Sonication in Water and Alconox

It is good to keep a 1% solution of alconox around the lab for cleaning in general and this protocol makes use of that. I'm sure you could use some other good surfactant or cleaning product as a replacement. You will also need a tray (like above) to hold cover glass and slides.

  1. Fill sonicator about halfway with water and add a little Alconox to the water. Stir solution.
  2. Submerge tray with glass.
  3. Turn on sonicator and sonicate for at least 5 minutes.
  4. Remove tray and rinse slides with lots of DI water.
  5. Blow dry
  6. Store in a container protected from dust.

UV-Ozone Cleaner

At Sandia, I had access to a UV-Ozone cleaner. I didn't use the method enough to know whether it was consistent, but I think it is pretty promising.

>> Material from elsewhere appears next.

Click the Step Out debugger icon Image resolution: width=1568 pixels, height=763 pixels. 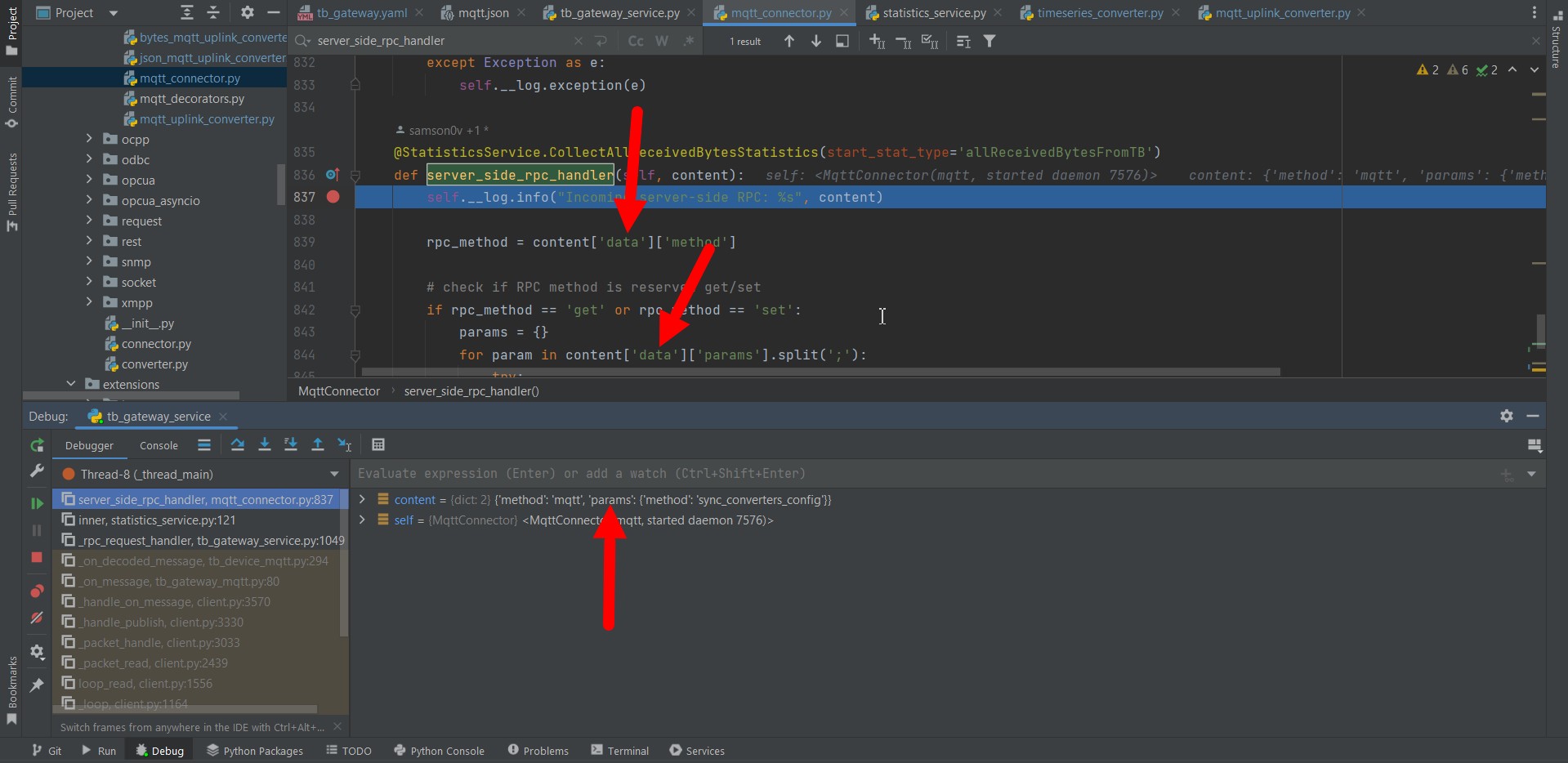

  1. Start with a few coverglasses and slides (a few that you will use in the afternoon)
  2. Place them in the UV-Ozone cleaner
    • In the one I used, we put them on a tray, on top of slides that remain in the tray
  3. Clean for 15 minutes
    • You can test the effectiveness of cleaning & how much time is needed by observing how well a drop of water wets the surface after cleaning.
  4. Make not of the clean sides (facing up) when you remove, and make double-stick tape chambers right away

Other methods

  • Piranha wash. This one seemed too nasty for me to deal with. But a chemist could probably show you how to do it and assure you that it's no big deal. Some mixture of hydrogen peroxide + sulfuric acid.